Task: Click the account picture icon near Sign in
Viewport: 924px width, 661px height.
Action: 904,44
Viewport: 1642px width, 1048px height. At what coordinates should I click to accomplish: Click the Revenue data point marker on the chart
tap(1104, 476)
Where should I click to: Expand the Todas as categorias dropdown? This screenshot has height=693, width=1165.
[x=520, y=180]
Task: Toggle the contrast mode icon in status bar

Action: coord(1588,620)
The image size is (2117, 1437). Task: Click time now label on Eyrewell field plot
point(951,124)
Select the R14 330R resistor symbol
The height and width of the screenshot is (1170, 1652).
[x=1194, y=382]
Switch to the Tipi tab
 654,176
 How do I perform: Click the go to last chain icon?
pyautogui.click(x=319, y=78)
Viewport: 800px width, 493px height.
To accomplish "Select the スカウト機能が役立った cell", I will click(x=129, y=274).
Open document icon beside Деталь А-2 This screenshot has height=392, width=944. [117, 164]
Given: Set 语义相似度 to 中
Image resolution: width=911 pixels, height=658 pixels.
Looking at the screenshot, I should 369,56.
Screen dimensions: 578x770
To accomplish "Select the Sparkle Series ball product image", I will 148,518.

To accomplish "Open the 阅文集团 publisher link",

Task goal
Copy out the items word for word, starting at the line containing "Given: Set 语义相似度 to 中" and continuing up to and including the final line of the items.

Written reply
Given: Set 语义相似度 to 中
Image resolution: width=911 pixels, height=658 pixels.
Looking at the screenshot, I should 369,56.
Screen dimensions: 578x770
To accomplish "Select the Sparkle Series ball product image", I will 148,518.

To accomplish "Open the 阅文集团 publisher link",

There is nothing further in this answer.